Thursday, 4 July 2013

Making Cents of it All

En Gard! The spirit of surging ahead , whether it be like Frank Ney or as a freelancer. This picture
 was taken on our recent cruise.

Today in the mail I got my first payment for my writing. I broke the seal of the envelope with a little trepidation while silly thoughts swam about my head such as, instead of a cheque there would be a rejection slip telling me that my articles were not up to par, or no cheque at all, maybe just a scribbled face laughing manically.
 
But no!
 
First off, I told myself, catching those flyaway thoughts and firmly pinching them under my mental thumb, the paper has been printed, and my articles were in there. I saw them with my own eyes. And that was ink they were printed in, thank you very much. Also, the editors of the magazine would not send out that sort of thing. They have been much too encouraging to pull the rug from out under my feet.
 
Still these little insecurities wriggle in there, like unwelcomed worms in a perfectly good apple. Even though my worries are on the grandiose end of the spectrum they source from my own self-doubt.
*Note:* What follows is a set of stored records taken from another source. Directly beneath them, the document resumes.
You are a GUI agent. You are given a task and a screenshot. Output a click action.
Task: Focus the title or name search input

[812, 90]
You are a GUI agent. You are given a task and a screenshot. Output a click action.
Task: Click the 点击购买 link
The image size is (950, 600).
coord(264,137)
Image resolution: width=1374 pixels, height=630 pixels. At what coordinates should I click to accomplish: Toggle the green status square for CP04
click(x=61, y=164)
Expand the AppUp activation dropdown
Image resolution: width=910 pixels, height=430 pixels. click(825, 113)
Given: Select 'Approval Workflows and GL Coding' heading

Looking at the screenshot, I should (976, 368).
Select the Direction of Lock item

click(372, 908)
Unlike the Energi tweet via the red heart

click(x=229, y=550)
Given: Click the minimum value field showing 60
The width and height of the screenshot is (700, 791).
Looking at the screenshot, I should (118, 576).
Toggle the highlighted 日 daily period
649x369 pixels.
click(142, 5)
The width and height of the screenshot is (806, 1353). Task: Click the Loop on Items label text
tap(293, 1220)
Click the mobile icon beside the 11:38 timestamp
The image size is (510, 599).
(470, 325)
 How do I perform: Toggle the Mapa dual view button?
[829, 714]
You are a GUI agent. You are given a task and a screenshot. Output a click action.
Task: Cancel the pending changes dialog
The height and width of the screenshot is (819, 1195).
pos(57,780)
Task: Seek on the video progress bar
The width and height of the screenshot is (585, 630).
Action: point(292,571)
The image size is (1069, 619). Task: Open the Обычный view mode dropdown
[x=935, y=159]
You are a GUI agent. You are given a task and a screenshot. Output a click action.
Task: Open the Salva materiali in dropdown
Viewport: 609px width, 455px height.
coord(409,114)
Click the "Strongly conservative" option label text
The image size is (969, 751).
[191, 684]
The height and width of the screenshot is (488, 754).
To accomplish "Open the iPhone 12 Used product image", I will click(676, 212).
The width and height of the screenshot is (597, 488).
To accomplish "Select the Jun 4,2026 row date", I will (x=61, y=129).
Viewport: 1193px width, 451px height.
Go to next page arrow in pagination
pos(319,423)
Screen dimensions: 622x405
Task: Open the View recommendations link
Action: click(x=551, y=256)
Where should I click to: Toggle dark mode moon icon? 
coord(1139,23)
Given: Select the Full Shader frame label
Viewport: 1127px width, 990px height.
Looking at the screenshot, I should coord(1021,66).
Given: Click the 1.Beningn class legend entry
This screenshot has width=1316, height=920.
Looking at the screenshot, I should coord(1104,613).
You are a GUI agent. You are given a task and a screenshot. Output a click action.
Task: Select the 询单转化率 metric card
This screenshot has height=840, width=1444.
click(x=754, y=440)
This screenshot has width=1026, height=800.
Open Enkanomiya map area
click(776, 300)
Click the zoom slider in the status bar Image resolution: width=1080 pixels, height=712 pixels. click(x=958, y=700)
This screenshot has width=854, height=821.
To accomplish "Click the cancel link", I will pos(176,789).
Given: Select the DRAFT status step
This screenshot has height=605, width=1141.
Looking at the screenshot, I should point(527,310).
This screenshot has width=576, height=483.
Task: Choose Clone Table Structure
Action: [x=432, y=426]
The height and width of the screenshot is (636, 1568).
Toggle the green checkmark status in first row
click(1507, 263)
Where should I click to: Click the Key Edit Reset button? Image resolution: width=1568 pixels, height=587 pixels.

I worry that my writing has a very 'young' tone, that my vocabulary is too 'very' and 'high school English class' and that I am not quite grasping all the technicalities and functionalities of assembling a succinct, thorough piece.
 
The above might very well be true, for sure being a young writer is because I am, and I have only been actively freelancing for four months. I cannot expect to have it all nailed down at once. Truthfully, my writing should not be polished and pristine like a coddled antique car because, if it was, where do I go from there? How would I become better? How would I make mistakes and learn from them?
 
When I read  what I feel are exceptional articles (or even blogs) by other people I start pinning to write just as well, and may feel a little discouraged because my writing is not at that level. Yet. But I am going to keep going, keep writing and try my absolute best to keep getting better because I love doing this and hope to do it for a long time.
 
And if worse comes to worse I'll fall back on that cheque I got in the mail today. Because it was a cheque, made out to me, for my first three pieces I had published.

It was not for a crazy, six-figure sum (because I did not write a six-figure worth of words) but the editors and owners of the magazine felt it was good enough to publish and I thought my articles were worth writing about.

That is knowledge I can take to the bank.